*Exercise inputs:*
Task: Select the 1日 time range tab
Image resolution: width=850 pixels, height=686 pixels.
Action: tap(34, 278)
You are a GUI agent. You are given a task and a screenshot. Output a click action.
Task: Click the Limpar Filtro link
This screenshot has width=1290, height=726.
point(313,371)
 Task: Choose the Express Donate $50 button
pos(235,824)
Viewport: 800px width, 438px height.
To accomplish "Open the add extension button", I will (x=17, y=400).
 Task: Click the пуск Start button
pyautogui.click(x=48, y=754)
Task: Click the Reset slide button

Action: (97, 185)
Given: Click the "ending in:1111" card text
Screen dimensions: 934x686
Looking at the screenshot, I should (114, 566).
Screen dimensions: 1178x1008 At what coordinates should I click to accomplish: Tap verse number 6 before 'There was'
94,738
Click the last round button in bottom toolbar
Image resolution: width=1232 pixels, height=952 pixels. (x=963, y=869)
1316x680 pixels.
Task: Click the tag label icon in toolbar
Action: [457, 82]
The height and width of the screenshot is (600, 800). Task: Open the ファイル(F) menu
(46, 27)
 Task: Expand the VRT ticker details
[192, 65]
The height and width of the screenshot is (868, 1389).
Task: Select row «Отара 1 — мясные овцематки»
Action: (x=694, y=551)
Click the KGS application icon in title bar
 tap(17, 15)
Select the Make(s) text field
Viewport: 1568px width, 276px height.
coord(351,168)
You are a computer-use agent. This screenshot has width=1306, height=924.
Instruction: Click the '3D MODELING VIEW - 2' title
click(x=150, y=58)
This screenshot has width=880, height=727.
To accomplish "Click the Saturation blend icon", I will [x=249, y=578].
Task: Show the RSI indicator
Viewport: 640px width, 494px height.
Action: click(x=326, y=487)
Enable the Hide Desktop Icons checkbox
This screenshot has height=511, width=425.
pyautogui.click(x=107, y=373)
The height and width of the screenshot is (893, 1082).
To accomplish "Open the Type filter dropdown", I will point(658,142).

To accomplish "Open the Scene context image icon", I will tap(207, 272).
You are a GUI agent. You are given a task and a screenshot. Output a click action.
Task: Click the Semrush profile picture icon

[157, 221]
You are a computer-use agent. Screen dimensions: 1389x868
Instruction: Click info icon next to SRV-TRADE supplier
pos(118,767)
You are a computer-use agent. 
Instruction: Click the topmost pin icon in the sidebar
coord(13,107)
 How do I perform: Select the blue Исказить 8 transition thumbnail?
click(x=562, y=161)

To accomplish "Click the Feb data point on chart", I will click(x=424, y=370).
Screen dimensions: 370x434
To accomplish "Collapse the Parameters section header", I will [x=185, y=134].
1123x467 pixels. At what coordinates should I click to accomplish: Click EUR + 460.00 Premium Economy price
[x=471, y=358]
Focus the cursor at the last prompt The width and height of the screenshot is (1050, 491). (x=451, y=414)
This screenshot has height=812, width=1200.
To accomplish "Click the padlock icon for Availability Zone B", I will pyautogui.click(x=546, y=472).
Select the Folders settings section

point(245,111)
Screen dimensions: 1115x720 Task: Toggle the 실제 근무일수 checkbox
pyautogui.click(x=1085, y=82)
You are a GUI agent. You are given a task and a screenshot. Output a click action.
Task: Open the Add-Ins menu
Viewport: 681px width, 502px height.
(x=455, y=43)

*Your goal:* Please provide an exact transcription of each line from the one holding "Focus the cursor" through the final line of the data above.

*Solved exercise:*
Focus the cursor at the last prompt The width and height of the screenshot is (1050, 491). (x=451, y=414)
This screenshot has height=812, width=1200.
To accomplish "Click the padlock icon for Availability Zone B", I will pyautogui.click(x=546, y=472).
Select the Folders settings section

point(245,111)
Screen dimensions: 1115x720 Task: Toggle the 실제 근무일수 checkbox
pyautogui.click(x=1085, y=82)
You are a GUI agent. You are given a task and a screenshot. Output a click action.
Task: Open the Add-Ins menu
Viewport: 681px width, 502px height.
(x=455, y=43)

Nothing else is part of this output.